Item position entries:
● ● ● ● ● ● ●

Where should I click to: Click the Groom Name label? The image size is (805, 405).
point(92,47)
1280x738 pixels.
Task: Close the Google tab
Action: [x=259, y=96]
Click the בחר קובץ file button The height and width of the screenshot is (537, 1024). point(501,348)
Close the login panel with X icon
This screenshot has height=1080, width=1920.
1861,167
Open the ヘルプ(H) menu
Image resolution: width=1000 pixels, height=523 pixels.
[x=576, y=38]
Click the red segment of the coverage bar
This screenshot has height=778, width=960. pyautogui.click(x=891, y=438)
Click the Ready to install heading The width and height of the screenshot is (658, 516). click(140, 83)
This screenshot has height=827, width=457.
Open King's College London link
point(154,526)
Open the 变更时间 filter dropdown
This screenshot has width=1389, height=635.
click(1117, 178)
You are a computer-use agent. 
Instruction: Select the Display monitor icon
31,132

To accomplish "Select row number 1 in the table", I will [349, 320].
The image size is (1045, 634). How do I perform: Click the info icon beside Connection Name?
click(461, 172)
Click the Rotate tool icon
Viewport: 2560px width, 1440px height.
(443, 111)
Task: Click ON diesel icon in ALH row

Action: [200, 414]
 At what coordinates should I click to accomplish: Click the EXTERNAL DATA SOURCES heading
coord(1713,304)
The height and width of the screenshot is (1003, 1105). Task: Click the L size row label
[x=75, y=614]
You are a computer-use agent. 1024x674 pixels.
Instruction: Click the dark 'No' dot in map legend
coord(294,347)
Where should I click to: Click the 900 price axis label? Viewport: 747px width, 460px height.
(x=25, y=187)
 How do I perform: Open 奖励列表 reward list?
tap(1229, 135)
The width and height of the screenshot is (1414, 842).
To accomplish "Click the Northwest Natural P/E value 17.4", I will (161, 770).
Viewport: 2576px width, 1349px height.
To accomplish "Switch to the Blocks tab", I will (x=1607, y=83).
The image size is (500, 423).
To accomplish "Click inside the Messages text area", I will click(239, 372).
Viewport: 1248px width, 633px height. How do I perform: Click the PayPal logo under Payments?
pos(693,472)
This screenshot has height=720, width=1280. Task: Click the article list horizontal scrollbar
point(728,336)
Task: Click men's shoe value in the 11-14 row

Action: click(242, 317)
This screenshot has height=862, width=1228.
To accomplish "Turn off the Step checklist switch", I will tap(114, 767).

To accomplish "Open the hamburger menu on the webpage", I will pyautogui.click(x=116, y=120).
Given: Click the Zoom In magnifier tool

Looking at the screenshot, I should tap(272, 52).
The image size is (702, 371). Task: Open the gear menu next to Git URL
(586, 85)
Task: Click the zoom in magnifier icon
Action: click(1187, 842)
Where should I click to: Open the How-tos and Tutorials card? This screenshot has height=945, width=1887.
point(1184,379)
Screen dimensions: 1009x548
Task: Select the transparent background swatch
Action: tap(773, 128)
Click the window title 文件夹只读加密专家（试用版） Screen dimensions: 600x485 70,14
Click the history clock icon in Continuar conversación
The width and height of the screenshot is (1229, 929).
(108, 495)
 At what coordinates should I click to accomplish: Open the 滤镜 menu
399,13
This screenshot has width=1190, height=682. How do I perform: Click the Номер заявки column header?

● ● ● ● ● ● ●

PROBLEM TO WORK ON>
Update the entries above by replacing "Viewport" with "Screen size" and leaving everything else untouched.

EXPECTED ANSWER>
Where should I click to: Click the Groom Name label? The image size is (805, 405).
point(92,47)
1280x738 pixels.
Task: Close the Google tab
Action: [x=259, y=96]
Click the בחר קובץ file button The height and width of the screenshot is (537, 1024). point(501,348)
Close the login panel with X icon
This screenshot has height=1080, width=1920.
1861,167
Open the ヘルプ(H) menu
Image resolution: width=1000 pixels, height=523 pixels.
[x=576, y=38]
Click the red segment of the coverage bar
This screenshot has height=778, width=960. pyautogui.click(x=891, y=438)
Click the Ready to install heading The width and height of the screenshot is (658, 516). click(140, 83)
This screenshot has height=827, width=457.
Open King's College London link
point(154,526)
Open the 变更时间 filter dropdown
This screenshot has width=1389, height=635.
click(1117, 178)
You are a computer-use agent. 
Instruction: Select the Display monitor icon
31,132

To accomplish "Select row number 1 in the table", I will [349, 320].
The image size is (1045, 634). How do I perform: Click the info icon beside Connection Name?
click(461, 172)
Click the Rotate tool icon
Screen size: 2560px width, 1440px height.
(443, 111)
Task: Click ON diesel icon in ALH row

Action: [200, 414]
 At what coordinates should I click to accomplish: Click the EXTERNAL DATA SOURCES heading
coord(1713,304)
The height and width of the screenshot is (1003, 1105). Task: Click the L size row label
[x=75, y=614]
You are a computer-use agent. 1024x674 pixels.
Instruction: Click the dark 'No' dot in map legend
coord(294,347)
Where should I click to: Click the 900 price axis label? Screen size: 747px width, 460px height.
(x=25, y=187)
 How do I perform: Open 奖励列表 reward list?
tap(1229, 135)
The width and height of the screenshot is (1414, 842).
To accomplish "Click the Northwest Natural P/E value 17.4", I will (161, 770).
Screen size: 2576px width, 1349px height.
To accomplish "Switch to the Blocks tab", I will (x=1607, y=83).
The image size is (500, 423).
To accomplish "Click inside the Messages text area", I will click(239, 372).
Screen size: 1248px width, 633px height. How do I perform: Click the PayPal logo under Payments?
pos(693,472)
This screenshot has height=720, width=1280. Task: Click the article list horizontal scrollbar
point(728,336)
Task: Click men's shoe value in the 11-14 row

Action: click(242, 317)
This screenshot has height=862, width=1228.
To accomplish "Turn off the Step checklist switch", I will tap(114, 767).

To accomplish "Open the hamburger menu on the webpage", I will pyautogui.click(x=116, y=120).
Given: Click the Zoom In magnifier tool

Looking at the screenshot, I should tap(272, 52).
The image size is (702, 371). Task: Open the gear menu next to Git URL
(586, 85)
Task: Click the zoom in magnifier icon
Action: click(1187, 842)
Where should I click to: Open the How-tos and Tutorials card? This screenshot has height=945, width=1887.
point(1184,379)
Screen dimensions: 1009x548
Task: Select the transparent background swatch
Action: tap(773, 128)
Click the window title 文件夹只读加密专家（试用版） Screen dimensions: 600x485 70,14
Click the history clock icon in Continuar conversación
The width and height of the screenshot is (1229, 929).
(108, 495)
 At what coordinates should I click to accomplish: Open the 滤镜 menu
399,13
This screenshot has width=1190, height=682. How do I perform: Click the Номер заявки column header?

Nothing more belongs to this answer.